Long the US Dollar is the next "don't fight the Fed" trade. With the strong Payrolls report for October and Janet Yellen's comments this past week, the Fed Fund Futures are now predicting a 70% chance of an interest rate increase in December.

The market responded on Friday and appears to have begun repricing assets to account for a rate hike in the near future. As we saw at the end of last week Lg-Cap stocks were flat, Small Caps led, Bonds got hit, along with Gold and interest rate sensitive groups. The two most positive reactions we saw were in Financials and the US Dollar. This is textbook "higher rates" rotation.

Financials and the Dollar are two groups that stand to benefit the most from a rate increase (tightening Fed). I prefer the Dollar trade currently because of its lower correlation to the SP500. Financials will still be beholden to the weight of the stock market while the Dollar will not. I also believe that while the market is in suspense for this change in policy, Lg-Cap stocks will be more volatile. Not to mention the strong rally stocks have recently had on the back of a more dovish Fed theory. Now with uncertainty being placed back into the market, things will likely be more choppy and range-bound until December.

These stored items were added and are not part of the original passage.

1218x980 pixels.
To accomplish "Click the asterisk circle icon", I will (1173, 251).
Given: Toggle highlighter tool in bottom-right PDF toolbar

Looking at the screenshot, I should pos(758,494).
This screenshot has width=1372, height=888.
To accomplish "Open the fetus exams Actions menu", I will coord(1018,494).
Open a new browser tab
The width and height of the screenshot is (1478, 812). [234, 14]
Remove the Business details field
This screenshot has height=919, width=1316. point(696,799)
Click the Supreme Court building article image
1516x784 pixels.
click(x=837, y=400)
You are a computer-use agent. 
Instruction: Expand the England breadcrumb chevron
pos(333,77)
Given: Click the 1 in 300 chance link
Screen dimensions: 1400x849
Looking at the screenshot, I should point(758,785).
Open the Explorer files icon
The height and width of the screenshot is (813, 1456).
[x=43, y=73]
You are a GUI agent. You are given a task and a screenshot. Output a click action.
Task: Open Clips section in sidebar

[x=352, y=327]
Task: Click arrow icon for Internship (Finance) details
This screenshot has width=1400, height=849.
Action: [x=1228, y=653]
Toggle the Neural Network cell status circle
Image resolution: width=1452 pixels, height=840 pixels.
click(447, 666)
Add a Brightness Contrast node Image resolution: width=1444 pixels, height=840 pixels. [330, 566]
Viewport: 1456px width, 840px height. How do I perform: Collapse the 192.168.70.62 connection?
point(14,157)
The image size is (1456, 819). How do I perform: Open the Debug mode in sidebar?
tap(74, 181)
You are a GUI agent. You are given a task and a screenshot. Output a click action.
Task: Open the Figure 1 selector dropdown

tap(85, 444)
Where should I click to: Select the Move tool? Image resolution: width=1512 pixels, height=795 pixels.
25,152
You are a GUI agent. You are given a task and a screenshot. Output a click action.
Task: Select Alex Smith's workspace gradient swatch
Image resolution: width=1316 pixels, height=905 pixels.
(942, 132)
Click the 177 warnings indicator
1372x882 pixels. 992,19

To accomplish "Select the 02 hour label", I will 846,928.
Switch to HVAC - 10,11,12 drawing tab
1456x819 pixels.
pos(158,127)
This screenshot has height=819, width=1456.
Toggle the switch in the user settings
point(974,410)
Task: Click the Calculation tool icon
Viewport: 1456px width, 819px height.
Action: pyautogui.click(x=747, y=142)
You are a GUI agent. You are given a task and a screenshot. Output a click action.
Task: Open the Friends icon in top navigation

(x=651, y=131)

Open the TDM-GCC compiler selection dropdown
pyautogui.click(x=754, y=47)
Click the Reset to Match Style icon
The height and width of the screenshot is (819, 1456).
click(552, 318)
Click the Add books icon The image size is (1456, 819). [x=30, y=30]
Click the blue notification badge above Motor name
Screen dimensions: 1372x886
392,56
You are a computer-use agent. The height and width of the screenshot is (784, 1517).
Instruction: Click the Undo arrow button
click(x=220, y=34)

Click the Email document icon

US Dollar Weekly chart (UUP)
After consolidating its strong rally from 2014, UUP has traded in a tightening formation for the better part of 2015. It broke out of this pattern Friday triggering a continuation of the previous trend. 

For risk management purposes we can use the support lows at 24.40 on a weekly closing basis. Any move back below that would suggest this analysis is wrong and a more neutral Dollar position would be needed.

Our indicators all align to suggest a strong risk/reward setup. Volume surged the week of August 24th but has since tapered off. This week's increase in volume is a confirmation that strong buyers are behind this new breakout.

The MACD indicator has reset at the zero line and is now crossing bullishly back through its signal line. Relative Strength is also in an uptrend vs the SP500 and has been this way since the middle of 2014. Prior to this most recent 18-month outperformance, the Dollar has been in a Relative downtrend vs stocks since 2009. It appears a major shift is taking place.